Canon unveils new digital SLR
Following the usual "unofficial" leak yesterday (via a Chinese website) Canon has today officially lifted the lid on new products. Most interesting is the successor to the EOS 350D, Canon's entry-level SLR. The new 400D, offers a 10.2-megapixel sensor, dust reduction technology for the first time, the 9-point auto focus system from the 30D, and does away with the monochrome LCD. Instead, like many other SLRs at this price point, the 400D puts all its shot settings on the main LCD, which has been increased in size to 2.5-inch.
This is canny marketing from Canon. The 400D looks like a "just enough" product, providing key features -- the extra resolution, anti-dust technology -- that the company's competitors were hoping to provide as points of difference. While the 400D retains the 3 frames per second continuous shooting speed of the 350D, its buffering has been improved to offer 27 JPEG or 10 RAW images in a burst.
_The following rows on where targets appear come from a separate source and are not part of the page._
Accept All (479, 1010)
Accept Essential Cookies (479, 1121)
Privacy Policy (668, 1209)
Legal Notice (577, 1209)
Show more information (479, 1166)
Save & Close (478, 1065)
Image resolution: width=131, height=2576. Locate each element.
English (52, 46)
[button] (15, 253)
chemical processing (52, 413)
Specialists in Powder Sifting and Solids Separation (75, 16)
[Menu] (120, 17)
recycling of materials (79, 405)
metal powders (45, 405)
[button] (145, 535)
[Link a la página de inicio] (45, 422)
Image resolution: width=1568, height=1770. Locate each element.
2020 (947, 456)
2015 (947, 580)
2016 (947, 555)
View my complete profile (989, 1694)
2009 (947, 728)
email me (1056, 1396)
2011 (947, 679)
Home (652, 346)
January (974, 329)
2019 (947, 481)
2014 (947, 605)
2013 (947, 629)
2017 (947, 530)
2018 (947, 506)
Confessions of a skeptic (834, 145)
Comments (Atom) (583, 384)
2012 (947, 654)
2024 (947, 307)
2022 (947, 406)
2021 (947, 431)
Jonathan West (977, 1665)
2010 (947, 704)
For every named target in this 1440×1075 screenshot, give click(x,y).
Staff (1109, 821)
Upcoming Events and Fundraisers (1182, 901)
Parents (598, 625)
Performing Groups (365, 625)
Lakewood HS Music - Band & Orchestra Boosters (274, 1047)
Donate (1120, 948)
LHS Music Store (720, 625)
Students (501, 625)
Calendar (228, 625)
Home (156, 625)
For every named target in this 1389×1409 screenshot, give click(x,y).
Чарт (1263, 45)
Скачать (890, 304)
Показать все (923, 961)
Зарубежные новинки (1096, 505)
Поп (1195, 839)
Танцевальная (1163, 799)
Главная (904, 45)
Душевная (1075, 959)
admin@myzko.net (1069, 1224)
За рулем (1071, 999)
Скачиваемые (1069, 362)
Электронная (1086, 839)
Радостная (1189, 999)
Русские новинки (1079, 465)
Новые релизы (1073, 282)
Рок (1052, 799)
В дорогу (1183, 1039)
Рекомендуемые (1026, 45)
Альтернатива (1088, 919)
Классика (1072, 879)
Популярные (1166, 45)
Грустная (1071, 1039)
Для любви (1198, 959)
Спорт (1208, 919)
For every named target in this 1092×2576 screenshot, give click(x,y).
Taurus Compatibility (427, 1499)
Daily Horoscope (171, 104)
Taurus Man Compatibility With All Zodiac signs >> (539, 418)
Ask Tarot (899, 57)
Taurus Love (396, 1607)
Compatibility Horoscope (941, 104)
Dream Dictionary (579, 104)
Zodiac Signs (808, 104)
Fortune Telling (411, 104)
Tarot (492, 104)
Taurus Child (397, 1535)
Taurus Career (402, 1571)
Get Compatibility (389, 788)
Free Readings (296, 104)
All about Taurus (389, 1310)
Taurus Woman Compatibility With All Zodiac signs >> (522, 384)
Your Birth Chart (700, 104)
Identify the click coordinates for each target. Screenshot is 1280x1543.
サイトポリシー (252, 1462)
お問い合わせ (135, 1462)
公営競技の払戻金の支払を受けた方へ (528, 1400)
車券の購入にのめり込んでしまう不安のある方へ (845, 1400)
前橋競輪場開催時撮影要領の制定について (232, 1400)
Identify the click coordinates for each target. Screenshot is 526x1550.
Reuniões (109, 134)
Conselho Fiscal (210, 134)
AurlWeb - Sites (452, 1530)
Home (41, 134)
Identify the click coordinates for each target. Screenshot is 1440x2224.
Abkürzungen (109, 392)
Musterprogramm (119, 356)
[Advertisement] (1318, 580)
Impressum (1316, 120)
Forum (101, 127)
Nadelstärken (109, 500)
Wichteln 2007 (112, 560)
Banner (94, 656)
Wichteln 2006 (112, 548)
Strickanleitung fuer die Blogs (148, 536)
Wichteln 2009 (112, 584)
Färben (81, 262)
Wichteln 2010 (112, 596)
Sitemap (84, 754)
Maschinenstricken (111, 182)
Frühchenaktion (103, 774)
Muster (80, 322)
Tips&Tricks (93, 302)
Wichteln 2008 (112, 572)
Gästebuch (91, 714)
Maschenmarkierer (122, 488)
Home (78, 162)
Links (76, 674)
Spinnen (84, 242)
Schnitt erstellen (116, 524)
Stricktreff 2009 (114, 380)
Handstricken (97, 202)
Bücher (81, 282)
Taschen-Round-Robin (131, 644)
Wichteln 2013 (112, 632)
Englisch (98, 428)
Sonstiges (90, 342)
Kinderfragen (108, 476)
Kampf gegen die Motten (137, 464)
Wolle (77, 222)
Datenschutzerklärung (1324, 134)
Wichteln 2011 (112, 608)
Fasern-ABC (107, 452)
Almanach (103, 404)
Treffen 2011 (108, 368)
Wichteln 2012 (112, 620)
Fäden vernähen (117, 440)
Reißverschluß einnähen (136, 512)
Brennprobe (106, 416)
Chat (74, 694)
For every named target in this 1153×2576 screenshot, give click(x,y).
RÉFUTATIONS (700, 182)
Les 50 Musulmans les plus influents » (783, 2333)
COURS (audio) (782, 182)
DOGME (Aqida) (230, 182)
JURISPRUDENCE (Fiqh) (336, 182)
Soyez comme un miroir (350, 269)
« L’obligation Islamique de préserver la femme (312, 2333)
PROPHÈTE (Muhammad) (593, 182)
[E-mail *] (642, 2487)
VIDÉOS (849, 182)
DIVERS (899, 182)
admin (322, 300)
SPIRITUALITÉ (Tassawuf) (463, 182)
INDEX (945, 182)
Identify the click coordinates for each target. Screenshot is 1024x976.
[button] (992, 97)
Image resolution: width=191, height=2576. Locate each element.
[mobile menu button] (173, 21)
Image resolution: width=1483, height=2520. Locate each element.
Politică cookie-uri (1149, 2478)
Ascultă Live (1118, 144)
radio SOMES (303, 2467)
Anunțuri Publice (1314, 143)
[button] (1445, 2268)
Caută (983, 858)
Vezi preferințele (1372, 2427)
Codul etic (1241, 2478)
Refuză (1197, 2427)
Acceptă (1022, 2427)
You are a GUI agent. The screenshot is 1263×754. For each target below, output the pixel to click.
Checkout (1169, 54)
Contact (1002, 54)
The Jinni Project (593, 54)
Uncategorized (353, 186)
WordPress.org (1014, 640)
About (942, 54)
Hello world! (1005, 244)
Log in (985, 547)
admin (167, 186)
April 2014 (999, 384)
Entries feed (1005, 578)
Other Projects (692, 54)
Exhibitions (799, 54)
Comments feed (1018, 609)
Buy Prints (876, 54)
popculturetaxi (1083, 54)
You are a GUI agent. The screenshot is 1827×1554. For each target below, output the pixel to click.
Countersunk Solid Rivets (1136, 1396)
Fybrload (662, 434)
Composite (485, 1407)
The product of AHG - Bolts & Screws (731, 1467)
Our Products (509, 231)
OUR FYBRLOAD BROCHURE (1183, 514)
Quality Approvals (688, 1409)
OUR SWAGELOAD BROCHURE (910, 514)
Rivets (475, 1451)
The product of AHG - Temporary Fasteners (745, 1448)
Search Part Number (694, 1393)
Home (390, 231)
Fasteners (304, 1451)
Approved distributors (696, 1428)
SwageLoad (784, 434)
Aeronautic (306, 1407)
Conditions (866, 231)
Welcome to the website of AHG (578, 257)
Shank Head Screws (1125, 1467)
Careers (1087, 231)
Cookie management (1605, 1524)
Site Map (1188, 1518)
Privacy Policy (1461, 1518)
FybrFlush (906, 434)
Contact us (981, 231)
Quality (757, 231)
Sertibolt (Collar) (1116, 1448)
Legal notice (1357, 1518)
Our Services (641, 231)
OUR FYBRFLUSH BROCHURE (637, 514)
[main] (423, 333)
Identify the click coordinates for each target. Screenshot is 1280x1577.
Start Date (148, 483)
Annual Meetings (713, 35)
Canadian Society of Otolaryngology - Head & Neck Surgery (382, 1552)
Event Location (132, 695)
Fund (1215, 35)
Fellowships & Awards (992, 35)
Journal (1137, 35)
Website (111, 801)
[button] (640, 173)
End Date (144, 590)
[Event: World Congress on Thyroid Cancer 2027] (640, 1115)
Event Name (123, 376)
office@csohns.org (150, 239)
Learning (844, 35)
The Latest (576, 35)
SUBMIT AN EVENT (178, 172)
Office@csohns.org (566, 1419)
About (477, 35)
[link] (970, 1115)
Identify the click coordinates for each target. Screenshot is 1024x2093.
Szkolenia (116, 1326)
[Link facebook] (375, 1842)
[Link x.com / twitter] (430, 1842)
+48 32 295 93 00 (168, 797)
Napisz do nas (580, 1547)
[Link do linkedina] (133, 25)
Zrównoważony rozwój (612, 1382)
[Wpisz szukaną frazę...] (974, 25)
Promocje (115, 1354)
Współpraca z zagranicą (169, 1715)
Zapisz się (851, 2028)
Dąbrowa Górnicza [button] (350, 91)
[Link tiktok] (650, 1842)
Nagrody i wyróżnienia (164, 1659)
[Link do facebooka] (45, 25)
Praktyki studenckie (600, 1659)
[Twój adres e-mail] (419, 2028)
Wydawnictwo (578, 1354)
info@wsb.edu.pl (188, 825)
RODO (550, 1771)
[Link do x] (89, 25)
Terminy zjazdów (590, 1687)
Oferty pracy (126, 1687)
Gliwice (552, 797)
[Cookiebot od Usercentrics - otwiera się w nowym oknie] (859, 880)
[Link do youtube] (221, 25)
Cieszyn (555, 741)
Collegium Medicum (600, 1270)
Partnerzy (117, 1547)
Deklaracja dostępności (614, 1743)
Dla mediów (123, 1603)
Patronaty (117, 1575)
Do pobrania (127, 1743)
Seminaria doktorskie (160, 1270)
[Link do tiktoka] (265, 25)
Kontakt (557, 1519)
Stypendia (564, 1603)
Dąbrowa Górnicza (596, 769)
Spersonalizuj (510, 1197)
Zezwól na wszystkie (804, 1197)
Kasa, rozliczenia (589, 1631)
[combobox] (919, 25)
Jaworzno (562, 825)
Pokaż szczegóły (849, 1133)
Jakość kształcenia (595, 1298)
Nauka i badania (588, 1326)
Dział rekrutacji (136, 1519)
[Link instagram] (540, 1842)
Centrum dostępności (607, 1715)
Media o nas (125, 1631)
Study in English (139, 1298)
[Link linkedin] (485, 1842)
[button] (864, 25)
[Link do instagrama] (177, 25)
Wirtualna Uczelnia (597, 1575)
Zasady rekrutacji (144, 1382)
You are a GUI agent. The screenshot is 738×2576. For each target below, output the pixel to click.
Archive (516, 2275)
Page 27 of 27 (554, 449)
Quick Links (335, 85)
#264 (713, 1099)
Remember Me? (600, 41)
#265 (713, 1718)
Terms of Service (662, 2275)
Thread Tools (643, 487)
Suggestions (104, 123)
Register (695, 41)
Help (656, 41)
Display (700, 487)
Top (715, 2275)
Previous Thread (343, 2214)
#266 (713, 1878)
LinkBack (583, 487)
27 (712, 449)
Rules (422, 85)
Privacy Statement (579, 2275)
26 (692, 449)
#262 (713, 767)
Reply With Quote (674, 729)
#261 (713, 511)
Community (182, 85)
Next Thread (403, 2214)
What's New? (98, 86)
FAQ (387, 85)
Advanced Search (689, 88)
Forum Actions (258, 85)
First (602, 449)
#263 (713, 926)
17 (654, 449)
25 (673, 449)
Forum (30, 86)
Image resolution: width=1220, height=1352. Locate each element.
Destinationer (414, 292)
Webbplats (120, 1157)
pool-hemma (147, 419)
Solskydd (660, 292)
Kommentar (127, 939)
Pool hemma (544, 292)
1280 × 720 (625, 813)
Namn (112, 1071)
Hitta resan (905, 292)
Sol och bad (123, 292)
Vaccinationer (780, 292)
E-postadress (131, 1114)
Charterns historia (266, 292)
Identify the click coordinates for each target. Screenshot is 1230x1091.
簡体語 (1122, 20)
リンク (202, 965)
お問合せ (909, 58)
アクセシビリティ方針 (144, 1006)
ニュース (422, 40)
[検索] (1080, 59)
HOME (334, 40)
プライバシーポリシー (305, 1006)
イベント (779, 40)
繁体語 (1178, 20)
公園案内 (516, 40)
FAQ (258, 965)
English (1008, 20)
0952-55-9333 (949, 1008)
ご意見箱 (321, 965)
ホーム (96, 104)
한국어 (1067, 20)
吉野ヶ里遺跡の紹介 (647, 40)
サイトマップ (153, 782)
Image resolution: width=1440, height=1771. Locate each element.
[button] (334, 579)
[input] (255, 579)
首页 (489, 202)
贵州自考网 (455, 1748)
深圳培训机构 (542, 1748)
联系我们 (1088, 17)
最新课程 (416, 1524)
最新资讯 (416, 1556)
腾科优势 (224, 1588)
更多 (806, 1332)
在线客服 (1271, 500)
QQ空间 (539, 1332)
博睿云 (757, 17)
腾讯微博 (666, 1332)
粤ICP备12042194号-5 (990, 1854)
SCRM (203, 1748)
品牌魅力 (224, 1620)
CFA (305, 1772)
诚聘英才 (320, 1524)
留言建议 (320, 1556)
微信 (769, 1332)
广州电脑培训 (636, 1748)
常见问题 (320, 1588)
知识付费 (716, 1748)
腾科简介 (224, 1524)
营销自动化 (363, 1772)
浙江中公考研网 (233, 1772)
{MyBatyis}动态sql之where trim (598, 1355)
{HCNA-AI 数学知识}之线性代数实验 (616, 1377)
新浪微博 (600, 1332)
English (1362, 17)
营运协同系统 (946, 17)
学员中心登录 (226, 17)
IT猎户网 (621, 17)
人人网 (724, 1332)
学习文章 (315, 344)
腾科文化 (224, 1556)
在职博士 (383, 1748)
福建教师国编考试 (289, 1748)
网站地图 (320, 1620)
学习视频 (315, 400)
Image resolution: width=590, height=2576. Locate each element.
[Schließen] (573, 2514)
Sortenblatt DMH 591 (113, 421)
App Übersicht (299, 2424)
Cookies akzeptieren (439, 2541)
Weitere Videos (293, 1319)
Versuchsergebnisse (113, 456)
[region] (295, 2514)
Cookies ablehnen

There is also proximity sensors beneath the viewfinder that turn the LCD off when the eye is too the viewfinder, and many other minor tweaks.
The big question will be whether the increase in resolution will effect the 400D's production of noise at higher ISOs. The 350D, along with the Nikon D50, lead the field among entry-level DSLRs in this respect and Canon users will be loath to loose this advantage for a few extra megapixels. We'll know more when we get out hands on the real thing.